+++ MATERIAL PROVIDED +++
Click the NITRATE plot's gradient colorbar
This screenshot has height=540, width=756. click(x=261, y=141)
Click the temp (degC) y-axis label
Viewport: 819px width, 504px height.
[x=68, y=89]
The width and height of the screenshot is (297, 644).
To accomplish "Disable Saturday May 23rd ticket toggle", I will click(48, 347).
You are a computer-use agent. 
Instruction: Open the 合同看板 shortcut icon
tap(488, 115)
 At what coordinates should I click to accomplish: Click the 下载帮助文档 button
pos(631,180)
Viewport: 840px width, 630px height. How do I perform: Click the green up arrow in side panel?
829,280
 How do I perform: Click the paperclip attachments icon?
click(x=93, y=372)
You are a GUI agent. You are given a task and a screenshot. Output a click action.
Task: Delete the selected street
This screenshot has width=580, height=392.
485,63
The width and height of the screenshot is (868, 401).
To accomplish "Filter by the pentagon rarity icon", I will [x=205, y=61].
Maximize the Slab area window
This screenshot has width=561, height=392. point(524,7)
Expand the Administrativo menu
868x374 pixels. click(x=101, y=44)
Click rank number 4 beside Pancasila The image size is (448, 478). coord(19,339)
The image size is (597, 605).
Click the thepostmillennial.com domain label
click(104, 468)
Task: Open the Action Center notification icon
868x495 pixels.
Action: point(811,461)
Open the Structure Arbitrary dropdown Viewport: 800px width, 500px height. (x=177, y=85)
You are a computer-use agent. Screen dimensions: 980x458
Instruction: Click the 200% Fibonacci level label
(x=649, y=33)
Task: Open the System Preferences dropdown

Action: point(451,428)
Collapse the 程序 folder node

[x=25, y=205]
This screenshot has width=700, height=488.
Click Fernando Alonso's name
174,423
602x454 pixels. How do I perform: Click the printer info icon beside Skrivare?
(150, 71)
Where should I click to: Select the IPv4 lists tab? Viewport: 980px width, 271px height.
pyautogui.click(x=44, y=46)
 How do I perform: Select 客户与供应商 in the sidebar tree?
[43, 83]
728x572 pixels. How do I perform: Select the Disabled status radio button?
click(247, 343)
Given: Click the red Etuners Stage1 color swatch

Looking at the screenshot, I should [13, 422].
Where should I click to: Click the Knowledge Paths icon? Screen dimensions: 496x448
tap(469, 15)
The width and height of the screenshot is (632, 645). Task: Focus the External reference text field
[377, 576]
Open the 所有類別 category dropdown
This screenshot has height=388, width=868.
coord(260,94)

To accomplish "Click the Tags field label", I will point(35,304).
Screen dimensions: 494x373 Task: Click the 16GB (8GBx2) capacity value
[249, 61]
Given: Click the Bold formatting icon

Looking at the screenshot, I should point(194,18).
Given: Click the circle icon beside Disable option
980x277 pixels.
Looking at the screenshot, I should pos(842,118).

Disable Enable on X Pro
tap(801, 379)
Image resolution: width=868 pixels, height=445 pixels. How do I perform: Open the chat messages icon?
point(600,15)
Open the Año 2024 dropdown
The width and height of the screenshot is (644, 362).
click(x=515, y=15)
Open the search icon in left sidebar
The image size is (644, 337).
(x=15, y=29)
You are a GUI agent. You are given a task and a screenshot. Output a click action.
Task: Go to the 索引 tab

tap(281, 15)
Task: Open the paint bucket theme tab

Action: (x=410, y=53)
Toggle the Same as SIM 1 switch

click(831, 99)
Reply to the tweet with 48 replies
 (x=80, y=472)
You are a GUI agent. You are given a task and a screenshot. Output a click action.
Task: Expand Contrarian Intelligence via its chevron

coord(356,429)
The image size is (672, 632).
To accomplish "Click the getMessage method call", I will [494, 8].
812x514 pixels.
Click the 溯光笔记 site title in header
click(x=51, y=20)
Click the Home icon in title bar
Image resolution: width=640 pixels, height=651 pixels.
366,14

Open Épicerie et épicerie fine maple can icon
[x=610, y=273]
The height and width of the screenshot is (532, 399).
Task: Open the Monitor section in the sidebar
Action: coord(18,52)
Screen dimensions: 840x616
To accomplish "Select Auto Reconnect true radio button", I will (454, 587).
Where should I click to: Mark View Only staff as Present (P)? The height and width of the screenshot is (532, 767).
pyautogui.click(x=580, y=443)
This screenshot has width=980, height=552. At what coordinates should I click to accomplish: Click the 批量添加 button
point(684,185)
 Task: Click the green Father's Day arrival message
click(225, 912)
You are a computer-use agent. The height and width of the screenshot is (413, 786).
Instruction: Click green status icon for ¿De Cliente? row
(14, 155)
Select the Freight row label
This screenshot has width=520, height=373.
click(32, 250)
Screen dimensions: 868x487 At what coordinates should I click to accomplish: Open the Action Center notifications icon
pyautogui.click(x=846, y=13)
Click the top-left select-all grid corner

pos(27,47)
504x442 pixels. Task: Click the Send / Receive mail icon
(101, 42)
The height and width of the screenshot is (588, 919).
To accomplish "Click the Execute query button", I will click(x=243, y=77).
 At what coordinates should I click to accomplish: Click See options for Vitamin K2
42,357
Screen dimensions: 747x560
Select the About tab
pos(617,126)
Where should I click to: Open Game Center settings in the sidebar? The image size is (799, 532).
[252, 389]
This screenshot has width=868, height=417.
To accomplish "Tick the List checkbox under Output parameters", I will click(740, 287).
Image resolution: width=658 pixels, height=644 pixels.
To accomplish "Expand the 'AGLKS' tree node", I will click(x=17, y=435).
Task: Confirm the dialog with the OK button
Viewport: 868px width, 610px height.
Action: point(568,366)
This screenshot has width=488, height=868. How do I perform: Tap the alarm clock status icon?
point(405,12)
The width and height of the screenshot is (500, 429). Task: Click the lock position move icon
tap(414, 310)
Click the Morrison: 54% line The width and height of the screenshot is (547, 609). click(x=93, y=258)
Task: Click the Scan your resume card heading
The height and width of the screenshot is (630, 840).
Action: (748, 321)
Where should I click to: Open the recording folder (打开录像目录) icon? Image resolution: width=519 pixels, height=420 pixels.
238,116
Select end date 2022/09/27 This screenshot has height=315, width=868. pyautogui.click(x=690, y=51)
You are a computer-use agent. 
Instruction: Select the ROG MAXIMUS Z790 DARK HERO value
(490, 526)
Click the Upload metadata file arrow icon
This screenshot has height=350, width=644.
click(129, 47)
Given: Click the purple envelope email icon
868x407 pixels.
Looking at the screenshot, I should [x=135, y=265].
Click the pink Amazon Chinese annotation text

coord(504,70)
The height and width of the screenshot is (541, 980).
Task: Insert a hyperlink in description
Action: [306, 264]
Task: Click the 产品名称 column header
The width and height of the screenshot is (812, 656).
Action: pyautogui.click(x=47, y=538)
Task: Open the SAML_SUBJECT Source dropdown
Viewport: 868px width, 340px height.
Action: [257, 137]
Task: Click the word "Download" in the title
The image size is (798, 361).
+++
TO DO: Pull every line holding "computer" out of the records.

EXERCISE RESULT:
You are a computer-use agent. 
You are a computer-use agent. Screen dimensions: 980x458
You are a computer-use agent. The height and width of the screenshot is (413, 786).
You are a computer-use agent. 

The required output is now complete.